Brightest shower in 'recorded human history' to light up our skies Saturday?

Lifestyle

Published: 2017-08-10 15:26

Last Updated: 2024-04-17 20:07


Expect to see an ordinary show this year.
Expect to see an ordinary show this year.

The world’s skies will be lit up by a beautiful Perseid meteor shower on Saturday night.

According to the internet, this is going to be the "brightest shower in recorded human history" and even visible during the day.”

False.

While the meteors will grace our skies on August 12, they won’t be as beaming as the internet claims.

NASA is making it its duty to debunk the rumor, according to Space.com.

"For one thing, the Perseids never reach storm levels (thousands of meteors per hour).

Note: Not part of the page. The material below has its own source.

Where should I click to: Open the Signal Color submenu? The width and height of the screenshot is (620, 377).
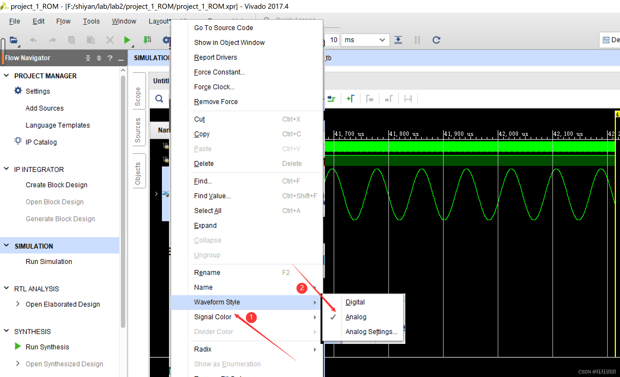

At best, they outburst from a normal rate [of] between 80-100 meteors per hour to a few hundred per hour," Bill Cooke, head of NASA's Meteoroid Environment Office at the Marshall Space Flight Center, said in a statement. "The best Perseid performance of which we are aware occurred back in 1993, when the peak Perseid rate topped 300 meteors per hour. Last year also saw an outburst of just over 200 meteors per hour."

So what should we expect to see this year?

A fairly ordinary show.

Cooke said that the full moon will be three-quarters full before the shower peaks overnight: the meteors will be overshadowed by the moon’s bright light.

"A meteor every couple of minutes is good and certainly [makes it] worth going outside to look, but it is hardly the 'brightest shower in human history,'" Cooke said. "The Leonid meteor storms of the late 1990s and early 2000s were much more spectacular and had rates 10 times greater than the best Perseid display."